В Любутку было два письма от Светки, дрянной Светки. Одно письмо Славке, другое мне. Мне писала, что хотела бы у меня купить двух лошадок, а ему, что ей совсем некогда писать, всё на дискотеках. И в том и в другом конверте по несколько фотографий — в постели.

Славке надо было зачем-то время от времени исчезать из поля зрения людей, дематериализоваться. Как-то мы путешествовали на машине по архитектурным местам: Новгород — Псков — Печоры — Изборск, дело было жарким летом. В один из дней, раскалясь в железном ящике нашего УАЗа, остановились искупаться и перекусить у пересечения шоссе с рекой Ящерой. Серебрилась она, извивалась в обрывистых берегах. Мальчишки с шофером побежали купаться первые, а мы с Маришкой занялись костерком-кастрюлями. Вернулись с купания без Славика. «Он с нами не захотел, ему место не понравилось». Подождали, покричали. Я пошла звать, в это время совсем рядом с треском рухнуло дерево. Я рванулась — но где оно? Не придавило ли, не оглушило? Но в сплошных буераках, карстовых воронках, зарослях крапивы не видно упавшего дерева, я облазила все вокруг и все кричала, звала Славку. Тогда еще одна страшней другой нахлынула мысль — в воде! В одежде прямо кинулась в реку. А река лукавая — цвета крепкого чая, блестит чешуей, не видно ничего, тугое сильное течение, берега отвесные. Он должен был раздеться, хоть какая-то одежонка, хоть след на крохотной отмели. Я судорожно плавала вдоль всех берегов по теченью и против течения. Потом ходила, полоумная, по дальним окрестностям, кричала. Шесть часов это безумие длилось. Ваня с Маришкой сидели у тщедушного костерка. Водитель — недобрый человек — спал в тени. За день до того случилась драка. Ваня досаждал всем и больше всех Славику, но вот допек водителя, тот взбеленился и кинулся на Ваньку. Тут Славик мгновенно ринулся на здорового дядьку, атлета, и было бы от Славика мокрое, как говорится, место, если бы я не встряла между ними лицом к шоферу. Но Славик не рассчитывал на мою помощь, только на себя. Шофер же не простил этой истории нам всем. И вот он спал в тени.

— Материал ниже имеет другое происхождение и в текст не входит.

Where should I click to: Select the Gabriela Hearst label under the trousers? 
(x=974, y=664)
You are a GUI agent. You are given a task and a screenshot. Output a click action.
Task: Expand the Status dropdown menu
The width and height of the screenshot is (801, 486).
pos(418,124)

Я подняла его: «Поехали за подмогой». — «Какой?» — «Какой-нибудь». — «Куда?» — «Не знаю». Ребят оставили у тухлого костра и поехали по шоссе. Навстречу нам милицейский мотоцикл, сзади Славка — в мотошлеме. «Заблудился. Голосовал на трассе, случайно уехал за 20 км… Потом… потом…» Я обмякла, обвисла, ничего не смогла, даже поплакать.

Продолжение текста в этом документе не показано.